EVL networking in a nutshell
EVL features a simple network stack which currently implements the UDP
protocol from the PF_INET domain (IPv4), and raw ethernet datagrams
from the PF_PACKET domain, both over an ethernet medium. This
provides datagram-oriented networking support to applications with
real-time communication requirements, through the common networking
device infrastructure. Out-of-band communication happens via
out-of-band network ports as
provided by Dovetail.
Out-of-band network ports
An out-of-band network port as defined by the Dovetail interface is a communication channel hosted by a regular Linux network interface device (netdev), which provides a way for real-time applications to send and receive packets from the out-of-band execution stage. Both real (physical) devices and virtual (VLAN) interfaces sitting on top of the latter can become out-of-band network ports independently from each other. However, when a VLAN device is turned into an out-of-band port, input diversion is automatically enabled on the underlying real device.
Enabling a network device as an out-of-band port can be done in three ways:
-
Using the
evl net -ei <interface>management command. -
Calling the evl_net_enable_port() service from your application.
-
writing a non-zero value to
/sys/class/net/<netdev>/oob_port. Conversely, writing zero disables the port.
Warning
Enabling a network device as an out-of-band port does NOT magically make its driver oob-capable. Doing so always requires code changes to the stock kernel driver for the relevant network interface controller. Enabling the port merely allows out-of-band traffic to be submitted to the network device by applications running on the out-of-band stage. If the driver is not oob-capable, ingress packets are (usually) received from the NAPI poll routine running on the in-band stage then forwarded to out-of-band consumers, egress packets are relayed from out-of-band senders to the driver transmit routine running on the in-band stage. In other words, when the driver is not oob-capable, no real-time requirement can be met by EVL, the worst-case latency depends on the real-time capabilities of the in-band kernel. However, even through non oob-capable driver, out-of-band threads may still receive and transmit packets without risking demotion to the in-band stage.

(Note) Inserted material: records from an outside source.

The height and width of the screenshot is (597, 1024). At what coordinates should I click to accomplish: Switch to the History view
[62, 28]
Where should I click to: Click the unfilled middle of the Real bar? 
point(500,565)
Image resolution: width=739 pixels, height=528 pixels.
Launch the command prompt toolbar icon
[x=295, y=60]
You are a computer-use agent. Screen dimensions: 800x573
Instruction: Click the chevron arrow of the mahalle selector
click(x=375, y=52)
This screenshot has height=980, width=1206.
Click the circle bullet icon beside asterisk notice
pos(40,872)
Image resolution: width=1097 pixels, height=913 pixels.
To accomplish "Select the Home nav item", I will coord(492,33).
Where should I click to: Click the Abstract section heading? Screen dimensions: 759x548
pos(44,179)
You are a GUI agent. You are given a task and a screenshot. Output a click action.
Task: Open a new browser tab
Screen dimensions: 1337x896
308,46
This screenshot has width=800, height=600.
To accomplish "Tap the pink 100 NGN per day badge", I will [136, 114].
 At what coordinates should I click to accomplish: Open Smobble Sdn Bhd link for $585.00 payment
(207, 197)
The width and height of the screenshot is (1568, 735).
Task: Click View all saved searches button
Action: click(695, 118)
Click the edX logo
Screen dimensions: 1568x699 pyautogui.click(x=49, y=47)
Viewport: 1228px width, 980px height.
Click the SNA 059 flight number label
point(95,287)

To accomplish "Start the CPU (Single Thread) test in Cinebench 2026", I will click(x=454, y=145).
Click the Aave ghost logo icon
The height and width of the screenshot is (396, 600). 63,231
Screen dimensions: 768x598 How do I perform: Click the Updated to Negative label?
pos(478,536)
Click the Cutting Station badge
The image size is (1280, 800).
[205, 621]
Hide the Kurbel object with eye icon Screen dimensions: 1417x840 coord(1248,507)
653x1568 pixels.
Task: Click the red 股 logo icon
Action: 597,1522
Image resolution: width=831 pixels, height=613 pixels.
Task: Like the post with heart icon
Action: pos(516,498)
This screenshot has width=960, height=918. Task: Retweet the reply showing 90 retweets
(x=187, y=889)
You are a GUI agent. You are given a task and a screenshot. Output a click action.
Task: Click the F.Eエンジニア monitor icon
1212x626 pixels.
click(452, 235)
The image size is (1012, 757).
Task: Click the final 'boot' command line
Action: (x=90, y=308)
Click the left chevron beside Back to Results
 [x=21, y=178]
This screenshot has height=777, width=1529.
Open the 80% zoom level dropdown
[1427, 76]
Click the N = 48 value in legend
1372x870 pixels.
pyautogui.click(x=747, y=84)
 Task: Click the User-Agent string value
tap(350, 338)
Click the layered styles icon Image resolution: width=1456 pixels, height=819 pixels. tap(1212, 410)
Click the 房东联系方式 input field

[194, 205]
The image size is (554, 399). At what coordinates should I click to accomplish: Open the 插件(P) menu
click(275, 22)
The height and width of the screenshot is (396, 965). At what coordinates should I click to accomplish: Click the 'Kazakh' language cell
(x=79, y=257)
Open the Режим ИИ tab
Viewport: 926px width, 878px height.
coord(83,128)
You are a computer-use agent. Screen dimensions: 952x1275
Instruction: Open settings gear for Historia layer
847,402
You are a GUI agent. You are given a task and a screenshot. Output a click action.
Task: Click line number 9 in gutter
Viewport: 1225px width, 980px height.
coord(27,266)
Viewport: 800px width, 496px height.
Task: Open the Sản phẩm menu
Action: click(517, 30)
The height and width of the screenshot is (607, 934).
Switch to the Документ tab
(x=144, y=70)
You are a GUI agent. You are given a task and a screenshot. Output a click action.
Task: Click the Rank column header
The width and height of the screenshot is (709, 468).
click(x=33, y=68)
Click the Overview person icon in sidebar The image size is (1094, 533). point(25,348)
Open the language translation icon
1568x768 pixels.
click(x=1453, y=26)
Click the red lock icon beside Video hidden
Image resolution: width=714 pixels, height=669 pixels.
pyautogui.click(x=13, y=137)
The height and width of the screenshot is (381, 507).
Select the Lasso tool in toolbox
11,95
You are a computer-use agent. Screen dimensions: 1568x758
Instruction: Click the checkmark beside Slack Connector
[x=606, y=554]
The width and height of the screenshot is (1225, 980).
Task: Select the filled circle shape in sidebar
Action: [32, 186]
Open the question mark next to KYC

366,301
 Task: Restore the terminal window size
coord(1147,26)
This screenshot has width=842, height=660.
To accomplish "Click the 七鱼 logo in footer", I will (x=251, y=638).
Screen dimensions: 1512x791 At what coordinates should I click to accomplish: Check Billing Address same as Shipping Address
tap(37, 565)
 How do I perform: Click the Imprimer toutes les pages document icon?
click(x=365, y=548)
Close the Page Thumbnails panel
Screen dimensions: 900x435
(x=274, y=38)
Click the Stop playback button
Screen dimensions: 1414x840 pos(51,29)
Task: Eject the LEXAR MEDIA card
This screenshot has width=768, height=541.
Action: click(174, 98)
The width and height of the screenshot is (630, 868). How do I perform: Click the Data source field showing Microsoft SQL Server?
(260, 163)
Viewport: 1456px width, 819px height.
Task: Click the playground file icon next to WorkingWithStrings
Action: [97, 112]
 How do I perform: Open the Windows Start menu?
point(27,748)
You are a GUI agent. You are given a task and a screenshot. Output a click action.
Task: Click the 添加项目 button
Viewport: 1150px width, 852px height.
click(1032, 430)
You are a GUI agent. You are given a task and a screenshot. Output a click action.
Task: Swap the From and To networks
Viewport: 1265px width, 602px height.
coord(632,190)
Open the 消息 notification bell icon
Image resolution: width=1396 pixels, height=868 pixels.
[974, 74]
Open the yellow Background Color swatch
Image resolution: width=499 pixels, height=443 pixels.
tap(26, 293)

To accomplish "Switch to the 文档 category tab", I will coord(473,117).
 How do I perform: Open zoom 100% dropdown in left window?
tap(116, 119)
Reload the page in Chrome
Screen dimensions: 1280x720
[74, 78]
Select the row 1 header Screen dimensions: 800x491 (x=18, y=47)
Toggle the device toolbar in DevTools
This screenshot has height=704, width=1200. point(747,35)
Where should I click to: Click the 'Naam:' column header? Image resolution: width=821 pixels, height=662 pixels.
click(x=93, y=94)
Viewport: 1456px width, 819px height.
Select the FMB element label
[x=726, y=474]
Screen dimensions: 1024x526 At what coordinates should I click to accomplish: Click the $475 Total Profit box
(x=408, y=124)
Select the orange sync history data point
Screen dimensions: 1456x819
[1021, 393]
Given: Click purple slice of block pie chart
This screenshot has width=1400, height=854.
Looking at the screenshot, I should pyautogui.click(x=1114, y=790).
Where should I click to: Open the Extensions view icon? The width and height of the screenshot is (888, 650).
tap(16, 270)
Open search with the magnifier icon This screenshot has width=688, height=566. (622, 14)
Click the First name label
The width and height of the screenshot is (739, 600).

Redirecting the ingress traffic to EVL
EVL relies on Dovetail which can redirect ingress traffic between NIC drivers and the EVL core directly, either from the in-band or out-of-band stages, depending on whether such drivers have been adapted in order to handle traffic from the out-of-band stage. The following rules for redirecting the incoming ethernet traffic to the EVL network stack apply in sequence:
-
eBPF filtering. If an eBPF program is installed on a network device (VLAN or base/physical interface) which enables an out-of-band port, it receives every ingress packet for deciding whether it should be processed by the EVL network stack, the in-band stack, or dropped. The program should be of type
BPF_PROG_TYPE_SOCKET_FILTER, receiving a socket buffer.By returning the appropriate status code, the filter program can decide to either:
-
Accept the packet for handling by the EVL network stack (
EVL_RX_ACCEPT). -
Hand over the packet to the in-band stack instead (
EVL_RX_SKIP). -
Postpone the decision to applying the VLAN matching rule (
EVL_RX_VLAN). -
Drop the packet, which won’t enter any network stack as a consequence (
EVL_RX_DROP).
-
When present, the eBPF program takes precedence over the reserved interface and VLAN matching rules. In absence of eBPF filter, the latter apply in sequence. Packets which EVL did neither accept nor drop (eBPF only) are forwarded to the in-band network stack.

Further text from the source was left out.